Dataset records:

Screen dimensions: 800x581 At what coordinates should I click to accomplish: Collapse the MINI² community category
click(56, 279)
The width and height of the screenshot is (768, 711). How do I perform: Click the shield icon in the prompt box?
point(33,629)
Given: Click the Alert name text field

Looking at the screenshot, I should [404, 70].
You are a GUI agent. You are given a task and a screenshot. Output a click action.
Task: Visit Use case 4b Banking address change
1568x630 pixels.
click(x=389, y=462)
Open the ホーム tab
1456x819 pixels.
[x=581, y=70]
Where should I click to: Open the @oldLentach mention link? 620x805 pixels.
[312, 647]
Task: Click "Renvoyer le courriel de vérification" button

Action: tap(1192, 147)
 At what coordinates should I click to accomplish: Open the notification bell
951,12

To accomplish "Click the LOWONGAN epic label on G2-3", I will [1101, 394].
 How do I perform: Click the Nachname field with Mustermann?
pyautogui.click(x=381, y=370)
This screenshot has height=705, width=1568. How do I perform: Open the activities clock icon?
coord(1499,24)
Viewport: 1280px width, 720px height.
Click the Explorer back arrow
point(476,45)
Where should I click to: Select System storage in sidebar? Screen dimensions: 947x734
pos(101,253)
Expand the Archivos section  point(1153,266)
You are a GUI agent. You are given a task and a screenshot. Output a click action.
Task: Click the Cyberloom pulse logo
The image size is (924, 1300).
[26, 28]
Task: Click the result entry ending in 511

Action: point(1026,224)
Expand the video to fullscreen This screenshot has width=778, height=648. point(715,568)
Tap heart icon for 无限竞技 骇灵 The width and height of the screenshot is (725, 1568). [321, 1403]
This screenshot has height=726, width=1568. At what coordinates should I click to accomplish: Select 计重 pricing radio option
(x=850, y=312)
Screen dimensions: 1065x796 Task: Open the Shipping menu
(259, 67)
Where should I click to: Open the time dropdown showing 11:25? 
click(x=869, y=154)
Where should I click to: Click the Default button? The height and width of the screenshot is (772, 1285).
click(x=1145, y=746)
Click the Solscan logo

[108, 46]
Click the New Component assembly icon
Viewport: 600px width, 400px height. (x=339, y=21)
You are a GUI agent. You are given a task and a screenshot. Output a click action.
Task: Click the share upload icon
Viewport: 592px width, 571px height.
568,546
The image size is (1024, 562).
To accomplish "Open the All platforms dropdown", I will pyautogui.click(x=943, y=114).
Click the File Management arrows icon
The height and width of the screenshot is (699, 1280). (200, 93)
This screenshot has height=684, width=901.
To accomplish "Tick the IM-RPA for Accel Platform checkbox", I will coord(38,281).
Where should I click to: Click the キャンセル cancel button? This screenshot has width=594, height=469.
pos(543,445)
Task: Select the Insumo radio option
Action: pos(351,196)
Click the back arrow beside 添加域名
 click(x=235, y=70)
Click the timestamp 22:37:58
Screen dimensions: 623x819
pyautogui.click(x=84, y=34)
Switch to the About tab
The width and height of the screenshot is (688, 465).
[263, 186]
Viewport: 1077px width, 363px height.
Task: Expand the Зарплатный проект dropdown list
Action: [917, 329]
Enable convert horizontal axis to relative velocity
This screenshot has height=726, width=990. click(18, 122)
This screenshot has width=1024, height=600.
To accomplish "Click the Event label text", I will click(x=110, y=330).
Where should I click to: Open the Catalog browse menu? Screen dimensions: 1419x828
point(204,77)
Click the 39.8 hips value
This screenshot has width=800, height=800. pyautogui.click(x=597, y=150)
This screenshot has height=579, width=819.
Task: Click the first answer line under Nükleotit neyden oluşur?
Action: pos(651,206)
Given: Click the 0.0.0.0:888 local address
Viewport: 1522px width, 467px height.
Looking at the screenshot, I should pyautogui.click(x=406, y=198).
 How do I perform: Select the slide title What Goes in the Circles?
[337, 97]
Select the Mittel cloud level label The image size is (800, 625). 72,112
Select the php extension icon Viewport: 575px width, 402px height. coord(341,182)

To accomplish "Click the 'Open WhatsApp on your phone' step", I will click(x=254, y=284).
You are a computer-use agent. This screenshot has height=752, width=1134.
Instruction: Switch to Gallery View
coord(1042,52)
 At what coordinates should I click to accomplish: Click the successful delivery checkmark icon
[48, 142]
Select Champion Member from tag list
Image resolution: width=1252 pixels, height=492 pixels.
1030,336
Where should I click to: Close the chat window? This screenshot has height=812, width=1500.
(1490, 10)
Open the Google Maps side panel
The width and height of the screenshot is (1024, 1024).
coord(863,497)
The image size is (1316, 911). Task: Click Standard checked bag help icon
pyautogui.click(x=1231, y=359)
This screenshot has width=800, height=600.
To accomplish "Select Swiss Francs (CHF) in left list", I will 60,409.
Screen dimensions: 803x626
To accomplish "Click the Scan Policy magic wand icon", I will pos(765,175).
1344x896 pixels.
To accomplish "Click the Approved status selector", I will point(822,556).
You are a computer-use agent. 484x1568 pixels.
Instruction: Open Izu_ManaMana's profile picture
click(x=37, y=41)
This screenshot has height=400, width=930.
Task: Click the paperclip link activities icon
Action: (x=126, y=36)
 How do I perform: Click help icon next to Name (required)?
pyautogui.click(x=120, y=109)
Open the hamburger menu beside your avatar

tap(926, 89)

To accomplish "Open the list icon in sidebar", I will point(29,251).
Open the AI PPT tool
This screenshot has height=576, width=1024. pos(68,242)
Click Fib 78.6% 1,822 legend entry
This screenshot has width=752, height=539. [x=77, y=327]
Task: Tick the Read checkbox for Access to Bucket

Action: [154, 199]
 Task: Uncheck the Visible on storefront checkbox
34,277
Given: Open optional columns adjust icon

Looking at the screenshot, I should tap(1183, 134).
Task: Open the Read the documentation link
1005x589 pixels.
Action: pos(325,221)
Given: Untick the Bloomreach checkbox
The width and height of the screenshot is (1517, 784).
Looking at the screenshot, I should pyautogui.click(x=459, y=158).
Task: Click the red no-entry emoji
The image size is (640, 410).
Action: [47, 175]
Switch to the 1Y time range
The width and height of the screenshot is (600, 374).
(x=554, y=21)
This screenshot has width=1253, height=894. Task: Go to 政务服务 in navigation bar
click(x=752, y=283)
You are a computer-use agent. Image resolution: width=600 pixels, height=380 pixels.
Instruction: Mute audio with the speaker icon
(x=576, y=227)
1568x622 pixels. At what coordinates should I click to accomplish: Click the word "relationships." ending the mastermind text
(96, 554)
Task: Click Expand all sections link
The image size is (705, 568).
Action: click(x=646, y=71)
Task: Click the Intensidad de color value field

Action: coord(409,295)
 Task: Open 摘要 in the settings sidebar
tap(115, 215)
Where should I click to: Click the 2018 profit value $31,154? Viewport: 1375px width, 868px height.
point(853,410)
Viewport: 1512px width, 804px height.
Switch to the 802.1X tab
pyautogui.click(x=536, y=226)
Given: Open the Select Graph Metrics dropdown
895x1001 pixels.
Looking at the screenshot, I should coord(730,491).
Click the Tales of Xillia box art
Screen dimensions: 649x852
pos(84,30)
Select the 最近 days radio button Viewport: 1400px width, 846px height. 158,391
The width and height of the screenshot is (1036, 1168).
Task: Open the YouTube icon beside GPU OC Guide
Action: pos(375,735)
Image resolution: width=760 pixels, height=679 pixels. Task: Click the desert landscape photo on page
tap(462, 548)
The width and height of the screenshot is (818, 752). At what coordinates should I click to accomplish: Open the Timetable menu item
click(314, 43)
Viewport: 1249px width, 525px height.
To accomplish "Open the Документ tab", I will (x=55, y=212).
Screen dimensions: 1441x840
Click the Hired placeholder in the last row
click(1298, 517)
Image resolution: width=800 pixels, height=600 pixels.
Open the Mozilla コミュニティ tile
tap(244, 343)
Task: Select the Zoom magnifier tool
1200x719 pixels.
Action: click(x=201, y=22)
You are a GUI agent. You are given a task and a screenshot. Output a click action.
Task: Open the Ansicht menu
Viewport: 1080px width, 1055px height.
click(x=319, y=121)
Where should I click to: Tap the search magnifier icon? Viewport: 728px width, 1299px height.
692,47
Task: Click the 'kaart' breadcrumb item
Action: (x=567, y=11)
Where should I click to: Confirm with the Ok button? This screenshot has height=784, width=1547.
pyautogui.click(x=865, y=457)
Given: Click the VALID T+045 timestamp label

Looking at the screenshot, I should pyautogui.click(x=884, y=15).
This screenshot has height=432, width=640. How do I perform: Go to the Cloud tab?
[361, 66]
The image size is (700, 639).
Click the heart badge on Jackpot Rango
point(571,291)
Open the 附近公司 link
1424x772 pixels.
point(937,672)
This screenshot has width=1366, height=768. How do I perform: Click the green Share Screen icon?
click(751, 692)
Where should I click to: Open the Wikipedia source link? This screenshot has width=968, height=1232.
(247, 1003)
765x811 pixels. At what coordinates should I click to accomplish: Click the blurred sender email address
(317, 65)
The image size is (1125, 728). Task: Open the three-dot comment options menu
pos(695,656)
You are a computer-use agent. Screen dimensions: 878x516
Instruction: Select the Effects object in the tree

Exercise:
Your answer should hold the line with "The image size is (1125, 728)." and each line after it to the end of the data, retyped exactly. Include no other lines.

Answer to the exercise:
The image size is (1125, 728). Task: Open the three-dot comment options menu
pos(695,656)
You are a computer-use agent. Screen dimensions: 878x516
Instruction: Select the Effects object in the tree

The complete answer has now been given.